● SUPPLIED ENTRIES:
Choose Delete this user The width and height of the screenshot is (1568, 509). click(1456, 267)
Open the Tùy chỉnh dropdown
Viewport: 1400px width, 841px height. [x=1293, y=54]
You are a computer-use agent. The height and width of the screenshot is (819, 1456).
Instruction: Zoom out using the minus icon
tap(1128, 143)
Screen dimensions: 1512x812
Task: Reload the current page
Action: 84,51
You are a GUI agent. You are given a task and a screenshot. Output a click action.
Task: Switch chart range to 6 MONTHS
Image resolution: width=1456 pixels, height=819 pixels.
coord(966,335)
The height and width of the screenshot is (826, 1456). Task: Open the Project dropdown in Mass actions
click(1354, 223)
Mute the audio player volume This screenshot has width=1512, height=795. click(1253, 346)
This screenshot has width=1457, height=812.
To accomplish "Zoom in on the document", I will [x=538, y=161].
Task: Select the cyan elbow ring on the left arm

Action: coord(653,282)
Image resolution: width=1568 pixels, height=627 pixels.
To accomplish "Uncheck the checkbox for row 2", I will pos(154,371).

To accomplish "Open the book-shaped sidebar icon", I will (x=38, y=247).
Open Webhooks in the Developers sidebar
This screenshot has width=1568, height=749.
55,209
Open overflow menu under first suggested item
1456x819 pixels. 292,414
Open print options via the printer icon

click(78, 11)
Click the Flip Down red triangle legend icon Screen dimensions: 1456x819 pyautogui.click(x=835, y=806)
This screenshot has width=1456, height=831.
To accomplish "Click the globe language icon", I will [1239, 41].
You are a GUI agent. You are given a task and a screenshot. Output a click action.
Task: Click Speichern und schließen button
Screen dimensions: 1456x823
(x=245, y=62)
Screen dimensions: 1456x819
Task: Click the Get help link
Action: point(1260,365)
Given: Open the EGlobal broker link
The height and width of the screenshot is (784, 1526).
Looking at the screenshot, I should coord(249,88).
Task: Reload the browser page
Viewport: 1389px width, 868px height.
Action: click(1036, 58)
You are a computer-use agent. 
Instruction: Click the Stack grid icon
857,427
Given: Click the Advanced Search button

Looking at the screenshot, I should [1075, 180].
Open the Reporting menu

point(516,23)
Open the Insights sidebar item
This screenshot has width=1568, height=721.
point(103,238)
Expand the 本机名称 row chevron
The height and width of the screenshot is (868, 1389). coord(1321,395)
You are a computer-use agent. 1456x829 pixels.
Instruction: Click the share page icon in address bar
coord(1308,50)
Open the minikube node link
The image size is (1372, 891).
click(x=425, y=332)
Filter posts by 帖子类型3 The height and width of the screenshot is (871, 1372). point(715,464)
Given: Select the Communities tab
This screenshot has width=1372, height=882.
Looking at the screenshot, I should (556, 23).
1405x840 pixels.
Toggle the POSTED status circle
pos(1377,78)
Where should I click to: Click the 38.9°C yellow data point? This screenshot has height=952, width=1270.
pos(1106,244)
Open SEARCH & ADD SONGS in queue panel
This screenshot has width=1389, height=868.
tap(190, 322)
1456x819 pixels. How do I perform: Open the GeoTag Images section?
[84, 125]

● WHAT TO PRODUCE: What are the lines above, starting at the one with "Open overflow menu under first suggested item" and ending at the one with "This screenshot has width=1456, height=831."? Give them again exactly, and only them.

● RESULT:
Open overflow menu under first suggested item
1456x819 pixels. 292,414
Open print options via the printer icon

click(78, 11)
Click the Flip Down red triangle legend icon Screen dimensions: 1456x819 pyautogui.click(x=835, y=806)
This screenshot has width=1456, height=831.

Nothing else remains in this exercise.